I’m at the point where I’ve got a few promising conversations with potential US partners, and they’re showing me their portfolios and case studies. But here’s what I’m realizing: I don’t actually know what questions to ask to figure out whether their past success is repeatable or if it was just luck.
I can see the metrics—reach, engagement, conversions—but I can’t tell if they actually know how to operate when things get messy, when clients change their mind mid-campaign, or when a creator suddenly drops out. Those are the moments when I need to know my partner isn’t going to panic.
When you’re evaluating a partner’s portfolio, what are you actually digging into? Are there any case studies or examples they show you that should be an immediate pass? And how do you distinguish between ‘they got great results on established brands with huge budgets’ versus ‘they can actually problem-solve on scrappy, fast-paced campaigns’?
This feels like a stupid question, but I genuinely don’t know what I don’t know here.
Not a stupid question at all. Here’s what I look for: ask them for a campaign that didn’t go perfectly and how they handled it. A good partner will have an answer. A great partner will explain what they learned and how they’d do it differently.
Also, check if they’ve worked with brands at different scales. If all their case studies are with big names with massive budgets, ask specifically about smaller accounts or tighter timelines. That tells you a lot about adaptability.
I ask one specific question: ‘Walk me through a campaign where the initial strategy didn’t work out. What changed?’ How they answer reveals whether they’re rigid or responsive. The ones who say ‘we stuck to the plan and it worked anyway’ are different from the ones who say ‘we noticed X underperforming by week two, so we pivoted Y’.
Also, red flag: if all their case studies show identical process. Real agencies adapt. If they’re showing you the same workflow for every project regardless of channel or audience, that’s a sign they’re running a template, not doing actual strategy.
One more thing—ask them about their relationship with creators. Do they have long-term relationships with influencers, or are they always sourcing new ones? Long-term relationships usually mean they’ve figured out how to work with people who are realistic and professional. If they’re constantly cycling creators, that’s either a sign they’re scaling aggressively (sometimes good) or they’re hard to work with (usually not).
From the creator side, I can tell you: good agencies have systems for keeping creators happy and setting realistic expectations. Bad ones just chase new talent constantly.
When you’re reviewing their work, ask specifically about their creator retention rate. How many creators do they work with repeatedly? If they’re doing 50 different creators across 12 months instead of 15 solid relationships, that tells you something about their operations.
Also, if their case studies only highlight the ‘viral’ moments and don’t mention the foundational work (audience building, consistency, testing), they might be cherry-picking their wins.
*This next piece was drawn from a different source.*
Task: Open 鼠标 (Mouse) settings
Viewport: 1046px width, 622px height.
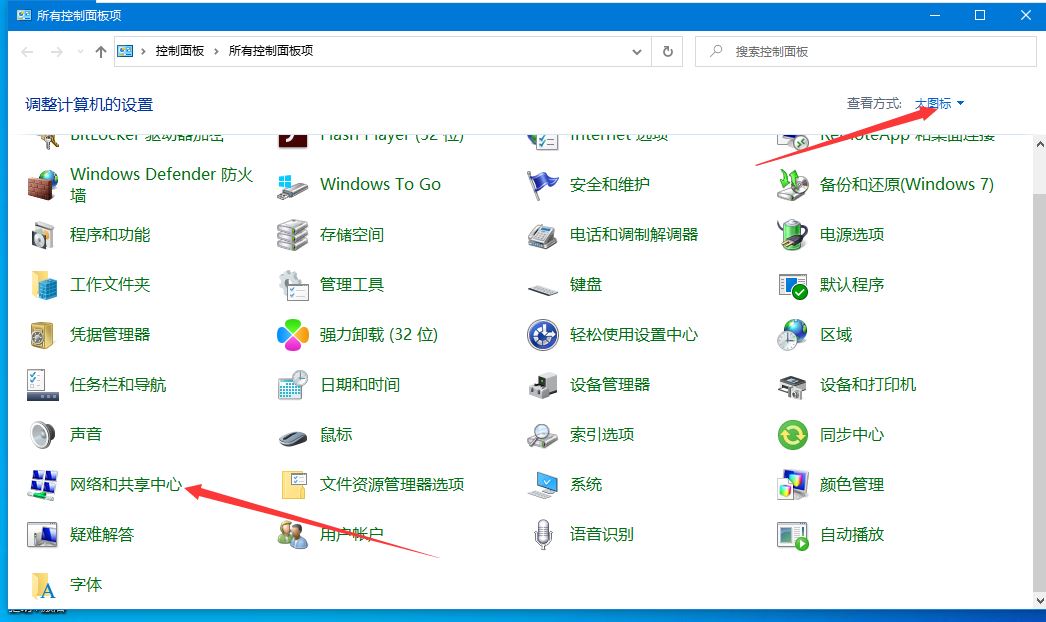Action: pos(335,434)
I think you’re asking the right questions. Here’s something else: ask them about their worst client experience. How they talk about a difficult relationship tells you everything about their professionalism and maturity.
I’ve found that confident, good partners can talk openly about hard situations because they know what they learned. The ones who get defensive or vague? That’s when I start looking elsewhere.
Also, don’t just look at the results—look at WHO they worked with. Are they working with similar brands to yours? Do they understand your vertical? That context matters way more than raw numbers.
Real talk: I’ve made mistakes here. I once picked a partner based on their portfolio, and everything looked solid until we actually started working together and realized their ‘success’ was heavily dependent on one key person who then left the company mid-project.
Now I specifically ask: ‘Which team members would actually be involved in our project, and are they available for the full duration?’ If they can’t answer that clearly, that’s a problem. Also, ask if they have documented processes or if everything depends on individual contributors. That’s a massive difference in reliability.